Il moro stavolta si limita a ridere sottovoce.

“Non era esattamente così che intendevo finire la mia serata.”, sospira poi, dopo un po', quando ormai sono davanti alla porta di casa. Stavolta suona persino serio, forse per la prima volta in tutta la serata.

“Oh, lo so come volevi che finisse.”, sogghigna Chuuya, aprendo casa. Aiuta Dazai a entrare e lo fa sedere sulla prima sedia che trova. Non si fida a lasciarlo vicino al suo comodissimo divano, almeno finchè non è sicuro che non finisca per sboccarglici sopra. “E di certo non è così che pensavo finisse la mia. Non era mai successo che mi portassi randagi in casa, sai?”

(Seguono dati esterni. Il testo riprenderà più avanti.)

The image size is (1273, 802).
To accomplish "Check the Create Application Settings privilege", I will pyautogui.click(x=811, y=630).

In effetti a guardarlo, accasciato, disordinato e un po' sofferente, sembra il ritratto di un cane randagio.

“Quale onore, mi darai anche una ciotolina di latte prima di andare a letto?”, mormora imbronciato Dazai, prima di impallidire di colpo. Senza parlare, Chuuya gli indica la porta del bagno, dove l'altro non perde tempo a fiondarsi.

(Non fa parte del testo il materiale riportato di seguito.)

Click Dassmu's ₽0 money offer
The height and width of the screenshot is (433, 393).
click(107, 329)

Beh. Se non altro è riuscito a non vomitargli sul pavimento, uh. Senza curarsi di nascondere il sorrisino divertito che gli si è disegnato sulle labbra, va in cucina, scalda un po' di latte e ne riempie una tazza.

Dopotutto, la sua serata ha finito per diventare molto più interessante del previsto.